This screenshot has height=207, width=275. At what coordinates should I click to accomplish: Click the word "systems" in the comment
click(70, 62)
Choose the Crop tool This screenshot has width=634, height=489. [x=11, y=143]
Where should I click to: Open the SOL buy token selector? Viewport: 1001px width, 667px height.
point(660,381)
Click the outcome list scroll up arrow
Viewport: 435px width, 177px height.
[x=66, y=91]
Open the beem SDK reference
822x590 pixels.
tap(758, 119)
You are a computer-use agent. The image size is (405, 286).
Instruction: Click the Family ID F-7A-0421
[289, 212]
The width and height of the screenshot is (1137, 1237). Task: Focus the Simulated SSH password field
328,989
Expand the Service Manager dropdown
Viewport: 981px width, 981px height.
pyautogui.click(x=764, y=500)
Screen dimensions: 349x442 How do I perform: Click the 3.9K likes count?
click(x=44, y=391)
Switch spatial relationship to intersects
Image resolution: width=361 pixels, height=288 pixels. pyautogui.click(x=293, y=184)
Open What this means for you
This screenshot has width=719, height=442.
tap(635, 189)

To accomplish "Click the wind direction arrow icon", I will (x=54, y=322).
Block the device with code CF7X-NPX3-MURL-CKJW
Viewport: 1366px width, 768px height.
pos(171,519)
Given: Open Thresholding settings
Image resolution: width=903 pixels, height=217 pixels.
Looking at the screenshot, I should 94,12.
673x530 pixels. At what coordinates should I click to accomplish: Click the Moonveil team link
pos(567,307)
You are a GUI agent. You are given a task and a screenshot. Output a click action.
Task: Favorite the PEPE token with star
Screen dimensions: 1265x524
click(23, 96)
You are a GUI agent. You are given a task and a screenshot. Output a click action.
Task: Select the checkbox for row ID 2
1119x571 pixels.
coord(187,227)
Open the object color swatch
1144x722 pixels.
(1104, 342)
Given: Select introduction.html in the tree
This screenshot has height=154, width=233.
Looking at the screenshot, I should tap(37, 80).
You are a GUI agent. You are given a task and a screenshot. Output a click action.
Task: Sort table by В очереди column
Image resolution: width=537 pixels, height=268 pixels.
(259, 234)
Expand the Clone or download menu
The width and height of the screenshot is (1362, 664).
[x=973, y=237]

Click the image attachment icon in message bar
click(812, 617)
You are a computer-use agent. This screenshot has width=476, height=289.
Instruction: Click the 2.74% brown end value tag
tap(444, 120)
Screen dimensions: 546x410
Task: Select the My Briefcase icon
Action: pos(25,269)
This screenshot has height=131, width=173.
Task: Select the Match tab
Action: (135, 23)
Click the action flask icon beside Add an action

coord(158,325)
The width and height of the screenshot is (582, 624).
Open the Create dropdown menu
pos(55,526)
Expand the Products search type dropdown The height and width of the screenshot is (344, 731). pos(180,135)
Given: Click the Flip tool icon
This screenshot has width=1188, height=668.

######

Scan the material and collect every line that contains "with".

Block the device with code CF7X-NPX3-MURL-CKJW
Task: Favorite the PEPE token with star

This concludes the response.